Earlier on Friday, seven out of nine Constitutional Court judges ruled that Mugabe is in breach of his constitutional responsibilities by failing to declare polls by June 29.
Pro-democracy activists allege Mugabe’s ZANU-PF party seeks to hold early election in a bid to take advantage of the loopholes in the current election procedures.
The upcoming election are expected to put an end to the power struggle between Mugabe and Prime Minister Morgan Tsvangirai.
Mugabe described the coalition formed by regional leaders after the 2008 controversial election as having “outlived its usefulness.”
The Zimbabwean president noted that he is in consultation with Justice Minister Patrick Chinamasa on changes to the electoral laws that will be finalized in June and then he will announce the exact election date.
Tsvangirai, however, says electoral and democratic reforms demanded under the new constitution cannot be finalized by July 31.
On March 19, the Zimbabwe Electoral Commission announced that 94.5 percent of Zimbabweans supported a new constitution, which strengthens human rights and limits presidential powers.

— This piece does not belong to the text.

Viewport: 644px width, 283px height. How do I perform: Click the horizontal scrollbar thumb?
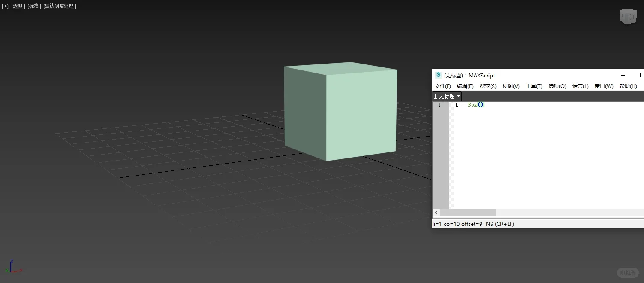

After a disputed presidential election in 2008, a global political agreement was signed between the opposing parties. One of the resolutions of the agreement called for drafting a new constitution that would ensure smooth running of the national affairs.
The new Zimbabwean constitution curbs the extensive powers that President Robert Mugabe has enjoyed under his 33-year rule and will prepare the grounds for holding presidential and parliamentary elections in July.